### SET EXERCISE 1
Copy the health insurance passage from "While the deductible" down to "the full amount.", swapping in "health savings account" wherever "HSA" appears.
### SET EXERCISE 2
According to the health insurance passage, what is the yearly deductible under the HDHP with an HSA?
### SET EXERCISE 3
List every row label in the cost table of the health insurance passage.

### PASSAGE
....................

Making sure it adds up
With the HDHP and an HSA, our deductible for the year is $4,000. Our premiums break down to 12 monthly payments of $120 through payroll deductions. Under the co-pay plan our premiums would be $300 per month.
While the deductible is high, the savings from the premium alone sets us up for savings.
|Monthly Premium for HDHP||$120|
|Annual Premium for HDHP||$1,440|
|Monthly Premium for Co-Pay Plan:||$300|
|Annual Premium for Co-Pay Plan||$3,600|
|Annual Savings through HDHP Plan||$3,600 – $ 1,440
Not only are we saving up front on premiums with the HDHP, but we can use our HSA funds to pay for the deductible. The entire deductible.
Other factors to consider
The HSA contribution limit
The IRS puts a cap on how much can be set aside in an HSA. If we set aside the full amount allowed in our HSA for the year ($7,000), it more than covers the deductible. Depending on if your employer contributes to the account (I’ll get to that in a minute), you might not even need to set aside the full amount.
Deductible or maximum out of pocket (MOOP)
While we could set aside $7,000 in our HSA, that’s a bit more than we have to spare comfortably. So, instead of setting aside the full amount, we decided to put enough money in the HSA to cover our $4,000 deductible. If we have some extra funds after the wedding, we are hoping to contribute our MOOP. The MOOP is the most amount of money you will pay for health expenses in a year, without help from insurance.

....................

### DATASET SECTION
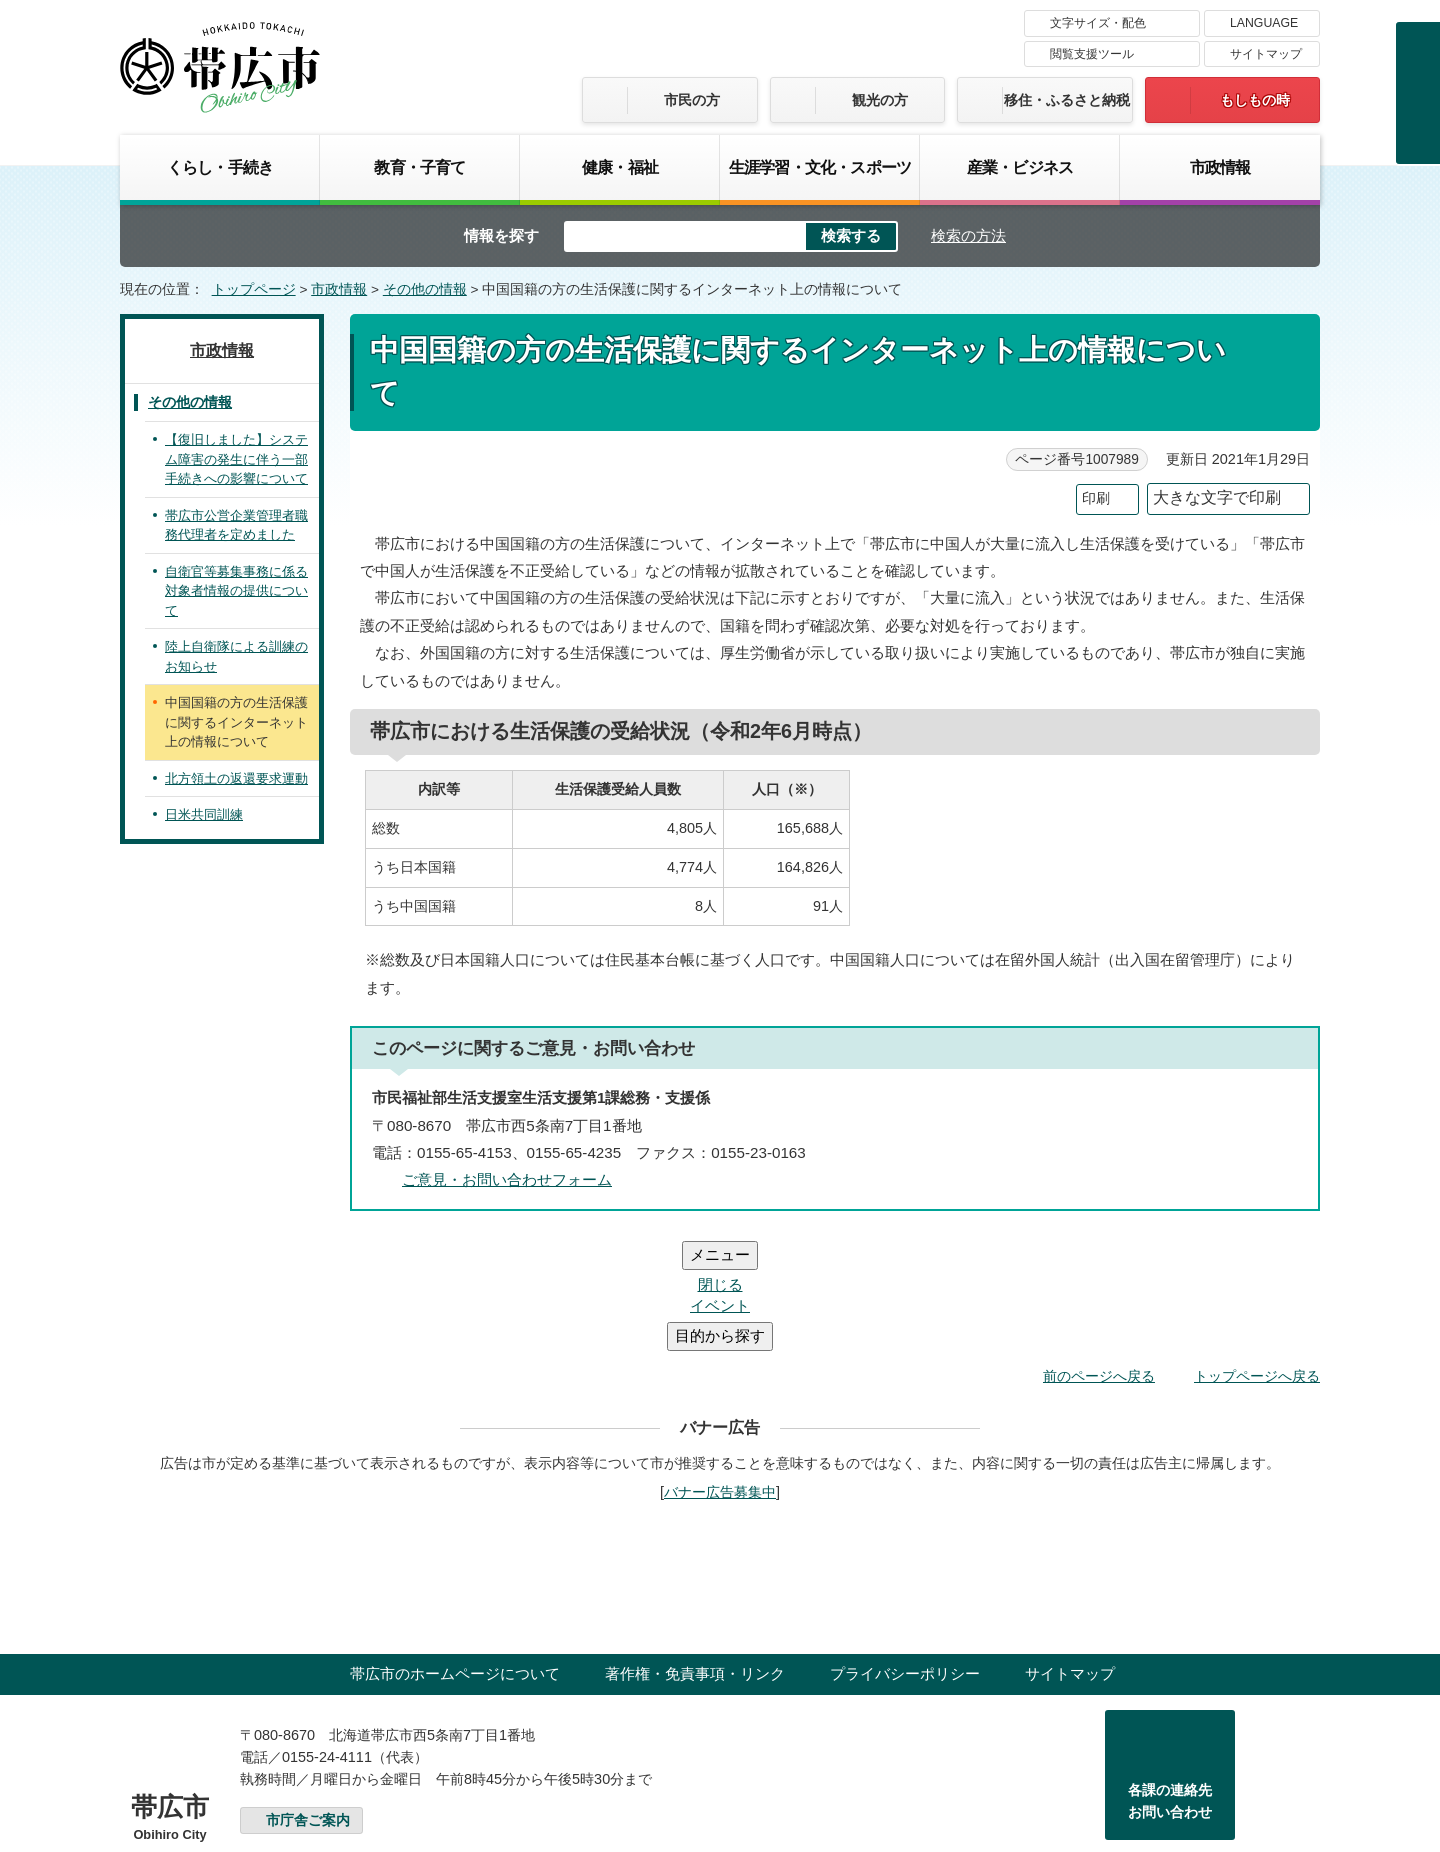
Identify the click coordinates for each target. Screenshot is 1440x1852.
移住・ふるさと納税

....................

### RESPONSE 1
While the deductible is high, the savings from the premium alone sets us up for savings.
|Monthly Premium for HDHP||$120|
|Annual Premium for HDHP||$1,440|
|Monthly Premium for Co-Pay Plan:||$300|
|Annual Premium for Co-Pay Plan||$3,600|
|Annual Savings through HDHP Plan||$3,600 – $ 1,440
Not only are we saving up front on premiums with the HDHP, but we can use our health savings account funds to pay for the deductible. The entire deductible.
Other factors to consider
The health savings account contribution limit
The IRS puts a cap on how much can be set aside in an health savings account. If we set aside the full amount allowed in our health savings account for the year ($7,000), it more than covers the deductible. Depending on if your employer contributes to the account (I’ll get to that in a minute), you might not even need to set aside the full amount.

### RESPONSE 2
$4,000

### RESPONSE 3
Monthly Premium for HDHP
Annual Premium for HDHP
Monthly Premium for Co-Pay Plan
Annual Premium for Co-Pay Plan
Annual Savings through HDHP Plan